You may have noticed in my priority listing that one important element was missing. What is it you ask? It’s time for me!! My family, my job and school are taking almost everything that I have. Granted, I’m getting to the point where I can see the light at the end of the tunnel as far as my MLS. Yet, the end isn’t close enough. I have at least a year left before I will be able to finish. So, I’m sitting here on a Sunday evening feeling pretty bummed about the assignment that I turned in today and I can’t help wondering if this is all worth it. Am I really getting enough out of my program to justify not only the $16,000 that this will cost me, but also my time? Is this making me better at my job or is actually taking away from what I can give to work? Am I getting tired and if so, is this making me less effective at work? I can say that I think it is a good thing that tomorrow is a holiday. My husband will be working – and I will have the day to myself – no homework and hopefully there will be no problems at work. I’m looking for a day to myself. Maybe things will seem a bit less overwhelming then!

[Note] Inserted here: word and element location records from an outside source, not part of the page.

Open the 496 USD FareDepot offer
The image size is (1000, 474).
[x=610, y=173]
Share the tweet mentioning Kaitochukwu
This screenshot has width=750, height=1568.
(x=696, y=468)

Another Assignment Down The Drain

February 18, 2007

I just turned in my latest assignment – a paper examining two information commons spaces at two different academic libraries for ILS560-College & University Libraries. I’m not sure how I am feeling about it. Because I had an assignment due last week for this class, I didn’t spend as much time on it as I should have. I don’t feel like I totally got the assignment – there was a great deal of room for personal reaction in the paper. The idea was to visit two libraries and judge the spaces. I’m totally much more comfortable doing research about a topic and then writing a paper about it. I don’t like having to make value judgements about things and write about it. It makes me unsure and nervous – even more so than I normally am about my school work. ARGH!!!! The only upside is that tomorrow is a holiday – and I definitely need a day off from school.